If the two have the same priority, it depends on their combination.
Operator precedence
The priority in the following table is from high to low
Problem expression
Sometimes, even if you know the priority and associativity of operators, you still can't determine the unique evaluation path of expressions. For example, the following problem expressions:
//Code 1 a*b + c*d + e*f
Code 1 can only ensure that * is calculated earlier than + due to its higher priority than + during calculation, but the priority does not determine that the third * is executed earlier than the first +
//Expression 2 c + --c;
As above, the priority of the operator can only determine whether the operation of self subtraction - precedes the operation of + but we have no way to know whether the left operand of the + operator is evaluated before or after the right operand, so the result is unpredictable and ambiguous.
//Code 3 - illegal expression
int main()
{
int i = 10;
i = i-- - --i * ( i = -3 ) * i++ + ++i;
printf("i = %d\n", i);
return 0;
}
Expression 3 test results in different compilers: results of illegal expression programs.
//Code 4
int fun()
{
static int count = 1;
return ++count;
}
int main()
{
int answer;
answer = fun() - fun() * fun();
printf( "%d\n", answer);
return 0;
}
There is a problem with this code!
Although the results are the same on most compilers.
However, the above code answer = fun() - fun() * fun(); In, we can only know from the priority of the operator: multiply first and then subtract. However, the call order of the function cannot be determined by the priority of the operator, and the value of answer is uncertain.
//Code 5
#include <stdio.h>
int main()
{
int i = 1;
int ret = (++i) + (++i) + (++i);
printf("%d\n", ret);
printf("%d\n", i);
return 0;
}
Under vs compiler: first calculate + + i three times, then + i= 4, ret=4+4+4 = 12
Under gcc compiler: i = 4, ret = 2+3+4 = 10
The same code produces different results under different compilers.
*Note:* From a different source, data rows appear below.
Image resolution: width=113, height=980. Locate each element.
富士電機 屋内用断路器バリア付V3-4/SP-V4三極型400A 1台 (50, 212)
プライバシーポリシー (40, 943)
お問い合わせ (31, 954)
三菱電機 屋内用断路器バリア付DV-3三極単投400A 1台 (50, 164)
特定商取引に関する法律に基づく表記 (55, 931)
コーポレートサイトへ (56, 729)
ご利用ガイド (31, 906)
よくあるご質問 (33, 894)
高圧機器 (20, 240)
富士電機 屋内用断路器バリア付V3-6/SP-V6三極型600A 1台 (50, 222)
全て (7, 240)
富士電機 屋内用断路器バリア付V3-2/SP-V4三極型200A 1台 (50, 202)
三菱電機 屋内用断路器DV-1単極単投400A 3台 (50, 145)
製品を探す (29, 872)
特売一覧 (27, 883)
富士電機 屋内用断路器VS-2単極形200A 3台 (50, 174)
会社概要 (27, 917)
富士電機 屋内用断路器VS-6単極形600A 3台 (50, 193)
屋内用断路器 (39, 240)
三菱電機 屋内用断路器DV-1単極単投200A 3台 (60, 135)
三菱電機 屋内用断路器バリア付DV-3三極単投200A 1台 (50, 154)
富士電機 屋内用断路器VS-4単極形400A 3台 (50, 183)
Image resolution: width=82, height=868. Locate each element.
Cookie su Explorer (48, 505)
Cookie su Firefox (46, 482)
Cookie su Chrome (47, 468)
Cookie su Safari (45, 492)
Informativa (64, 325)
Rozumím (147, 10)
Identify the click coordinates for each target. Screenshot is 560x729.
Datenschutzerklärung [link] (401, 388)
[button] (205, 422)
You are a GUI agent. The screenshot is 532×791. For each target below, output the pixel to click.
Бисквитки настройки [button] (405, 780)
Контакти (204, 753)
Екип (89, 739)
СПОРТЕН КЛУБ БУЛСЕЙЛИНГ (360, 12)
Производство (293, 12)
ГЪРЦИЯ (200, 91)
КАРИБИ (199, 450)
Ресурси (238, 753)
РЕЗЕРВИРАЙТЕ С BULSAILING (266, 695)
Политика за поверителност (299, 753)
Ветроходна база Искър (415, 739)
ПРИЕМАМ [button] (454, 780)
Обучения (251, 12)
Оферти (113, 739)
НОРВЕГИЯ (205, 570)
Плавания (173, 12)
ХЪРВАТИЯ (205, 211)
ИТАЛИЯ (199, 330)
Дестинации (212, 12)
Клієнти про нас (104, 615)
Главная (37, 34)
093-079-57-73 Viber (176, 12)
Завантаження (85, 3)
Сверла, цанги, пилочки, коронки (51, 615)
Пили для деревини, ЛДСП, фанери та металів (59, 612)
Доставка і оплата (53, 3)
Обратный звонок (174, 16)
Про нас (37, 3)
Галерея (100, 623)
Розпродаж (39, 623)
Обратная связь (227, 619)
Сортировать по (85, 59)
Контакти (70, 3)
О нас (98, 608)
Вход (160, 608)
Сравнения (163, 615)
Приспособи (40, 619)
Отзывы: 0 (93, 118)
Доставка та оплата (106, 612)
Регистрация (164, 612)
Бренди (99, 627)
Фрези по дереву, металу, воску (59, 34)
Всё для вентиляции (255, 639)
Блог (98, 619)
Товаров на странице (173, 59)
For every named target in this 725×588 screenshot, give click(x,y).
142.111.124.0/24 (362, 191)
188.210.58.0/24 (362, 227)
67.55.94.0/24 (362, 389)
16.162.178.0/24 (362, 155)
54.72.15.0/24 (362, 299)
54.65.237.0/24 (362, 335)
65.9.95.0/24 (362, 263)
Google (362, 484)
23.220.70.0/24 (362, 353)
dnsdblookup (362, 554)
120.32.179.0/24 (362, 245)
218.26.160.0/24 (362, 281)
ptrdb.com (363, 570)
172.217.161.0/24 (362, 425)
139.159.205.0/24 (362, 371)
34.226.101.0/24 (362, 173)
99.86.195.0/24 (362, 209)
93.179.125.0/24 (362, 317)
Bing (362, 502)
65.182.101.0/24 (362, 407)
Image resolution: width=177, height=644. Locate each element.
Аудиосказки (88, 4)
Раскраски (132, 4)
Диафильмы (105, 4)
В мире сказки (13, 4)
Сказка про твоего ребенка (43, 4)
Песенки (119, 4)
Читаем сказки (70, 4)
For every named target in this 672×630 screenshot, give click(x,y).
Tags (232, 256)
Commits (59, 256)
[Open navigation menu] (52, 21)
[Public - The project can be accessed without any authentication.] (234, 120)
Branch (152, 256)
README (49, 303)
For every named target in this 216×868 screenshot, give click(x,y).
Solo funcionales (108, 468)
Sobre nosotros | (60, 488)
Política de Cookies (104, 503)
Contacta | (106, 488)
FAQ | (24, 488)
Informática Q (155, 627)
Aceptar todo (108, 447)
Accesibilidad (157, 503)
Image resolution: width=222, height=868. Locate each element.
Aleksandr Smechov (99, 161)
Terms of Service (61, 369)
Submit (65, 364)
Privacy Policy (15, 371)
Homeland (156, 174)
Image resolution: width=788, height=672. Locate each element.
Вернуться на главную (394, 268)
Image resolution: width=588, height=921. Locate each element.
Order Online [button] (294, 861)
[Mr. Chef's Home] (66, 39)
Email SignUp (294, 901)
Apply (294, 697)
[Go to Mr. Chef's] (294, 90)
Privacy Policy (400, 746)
Why?
Simply look at the assembly code and you can analyze it clearly
When the first + in this code is executed, whether the third + + is executed or not is uncertain, because depending on the priority and associativity of operators, the order of the first + and the third preceding + + cannot be determined. (priority is only discussed for adjacent operators)
If the expression we write cannot determine the unique calculation path through the properties of the operator, there is a problem with this expression.